**Dataset records:**
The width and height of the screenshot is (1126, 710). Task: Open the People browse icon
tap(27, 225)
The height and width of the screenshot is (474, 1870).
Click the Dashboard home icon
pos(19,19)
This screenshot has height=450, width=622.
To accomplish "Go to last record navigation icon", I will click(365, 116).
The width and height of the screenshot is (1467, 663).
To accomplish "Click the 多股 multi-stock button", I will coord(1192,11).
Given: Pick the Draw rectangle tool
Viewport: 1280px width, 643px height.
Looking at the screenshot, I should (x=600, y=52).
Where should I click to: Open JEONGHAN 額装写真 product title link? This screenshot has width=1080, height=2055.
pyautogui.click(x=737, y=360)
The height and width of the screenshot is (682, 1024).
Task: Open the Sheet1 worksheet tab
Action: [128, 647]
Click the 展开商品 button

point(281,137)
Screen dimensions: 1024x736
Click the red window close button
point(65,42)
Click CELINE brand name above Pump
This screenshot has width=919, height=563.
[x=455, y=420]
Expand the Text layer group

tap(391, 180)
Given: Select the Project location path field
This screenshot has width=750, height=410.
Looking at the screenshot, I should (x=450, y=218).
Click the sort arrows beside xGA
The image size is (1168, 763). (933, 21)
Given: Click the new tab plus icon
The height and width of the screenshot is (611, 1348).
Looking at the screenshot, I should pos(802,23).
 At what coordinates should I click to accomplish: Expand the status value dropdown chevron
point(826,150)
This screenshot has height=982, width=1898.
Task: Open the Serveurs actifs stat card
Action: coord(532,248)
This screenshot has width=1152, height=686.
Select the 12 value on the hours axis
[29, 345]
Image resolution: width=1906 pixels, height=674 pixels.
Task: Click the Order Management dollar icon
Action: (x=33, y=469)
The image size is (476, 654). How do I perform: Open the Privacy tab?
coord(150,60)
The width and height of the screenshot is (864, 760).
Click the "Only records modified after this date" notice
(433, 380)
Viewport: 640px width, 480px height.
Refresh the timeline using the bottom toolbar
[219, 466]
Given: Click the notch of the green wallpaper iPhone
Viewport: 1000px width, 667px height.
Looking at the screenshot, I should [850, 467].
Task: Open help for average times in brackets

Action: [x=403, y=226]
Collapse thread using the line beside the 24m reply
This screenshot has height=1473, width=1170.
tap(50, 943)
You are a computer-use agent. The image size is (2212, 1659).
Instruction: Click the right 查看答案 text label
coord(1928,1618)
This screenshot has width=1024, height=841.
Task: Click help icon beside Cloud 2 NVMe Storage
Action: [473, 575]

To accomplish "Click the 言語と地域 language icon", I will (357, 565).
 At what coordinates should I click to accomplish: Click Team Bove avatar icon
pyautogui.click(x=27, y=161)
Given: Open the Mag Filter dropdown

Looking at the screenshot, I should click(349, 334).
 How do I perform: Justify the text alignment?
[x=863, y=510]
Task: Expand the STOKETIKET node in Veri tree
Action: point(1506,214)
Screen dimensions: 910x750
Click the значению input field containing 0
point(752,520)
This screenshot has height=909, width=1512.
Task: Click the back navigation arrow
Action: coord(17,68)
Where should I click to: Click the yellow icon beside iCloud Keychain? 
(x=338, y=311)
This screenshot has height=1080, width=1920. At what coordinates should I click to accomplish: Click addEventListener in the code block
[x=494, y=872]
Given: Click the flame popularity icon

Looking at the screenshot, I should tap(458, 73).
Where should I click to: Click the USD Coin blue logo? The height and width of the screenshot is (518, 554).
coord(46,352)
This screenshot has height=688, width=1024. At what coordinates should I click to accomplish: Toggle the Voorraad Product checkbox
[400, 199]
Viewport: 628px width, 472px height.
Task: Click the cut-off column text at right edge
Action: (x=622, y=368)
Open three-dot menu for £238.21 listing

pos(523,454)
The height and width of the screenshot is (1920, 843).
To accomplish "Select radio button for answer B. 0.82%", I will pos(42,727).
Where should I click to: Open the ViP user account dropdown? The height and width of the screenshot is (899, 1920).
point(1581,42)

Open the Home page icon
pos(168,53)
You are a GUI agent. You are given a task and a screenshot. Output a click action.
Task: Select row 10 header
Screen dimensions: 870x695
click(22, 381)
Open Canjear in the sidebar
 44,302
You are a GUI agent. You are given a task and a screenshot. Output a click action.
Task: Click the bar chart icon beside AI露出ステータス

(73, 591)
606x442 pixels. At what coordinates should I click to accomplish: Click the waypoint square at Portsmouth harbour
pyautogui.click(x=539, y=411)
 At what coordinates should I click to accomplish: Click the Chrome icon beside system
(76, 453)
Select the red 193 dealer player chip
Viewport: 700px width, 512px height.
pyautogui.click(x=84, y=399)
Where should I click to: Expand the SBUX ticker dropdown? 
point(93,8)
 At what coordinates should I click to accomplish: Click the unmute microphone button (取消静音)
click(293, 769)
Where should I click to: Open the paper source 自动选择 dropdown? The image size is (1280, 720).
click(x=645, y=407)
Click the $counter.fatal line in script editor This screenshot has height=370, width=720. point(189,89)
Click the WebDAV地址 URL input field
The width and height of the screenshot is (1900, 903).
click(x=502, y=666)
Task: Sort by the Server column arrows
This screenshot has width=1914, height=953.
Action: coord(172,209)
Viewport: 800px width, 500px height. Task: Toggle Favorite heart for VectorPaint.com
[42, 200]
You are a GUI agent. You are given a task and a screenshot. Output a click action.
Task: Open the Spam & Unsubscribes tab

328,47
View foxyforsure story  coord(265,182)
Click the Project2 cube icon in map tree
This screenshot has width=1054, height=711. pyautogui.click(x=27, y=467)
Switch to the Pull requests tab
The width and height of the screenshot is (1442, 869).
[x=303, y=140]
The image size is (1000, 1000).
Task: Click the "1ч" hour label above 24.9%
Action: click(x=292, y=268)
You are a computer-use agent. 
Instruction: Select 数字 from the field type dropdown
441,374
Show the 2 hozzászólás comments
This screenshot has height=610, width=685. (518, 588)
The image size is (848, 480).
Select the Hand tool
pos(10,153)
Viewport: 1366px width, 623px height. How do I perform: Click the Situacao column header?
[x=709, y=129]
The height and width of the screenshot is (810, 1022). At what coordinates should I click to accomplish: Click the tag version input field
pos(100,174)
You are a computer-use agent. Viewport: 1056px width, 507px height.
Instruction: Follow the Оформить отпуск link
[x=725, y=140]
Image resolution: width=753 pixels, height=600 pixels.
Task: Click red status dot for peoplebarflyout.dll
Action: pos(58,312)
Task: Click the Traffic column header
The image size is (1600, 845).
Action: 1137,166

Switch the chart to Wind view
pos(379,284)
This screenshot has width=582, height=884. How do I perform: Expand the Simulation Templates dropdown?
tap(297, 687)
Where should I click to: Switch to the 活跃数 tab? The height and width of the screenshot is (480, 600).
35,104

**Work request:** For each line in the records that contains the word "computer", make a copy.

**Exercise result:**
You are a computer-use agent. The image size is (2212, 1659).
You are a computer-use agent. 
You are a computer-use agent. Viewport: 1056px width, 507px height.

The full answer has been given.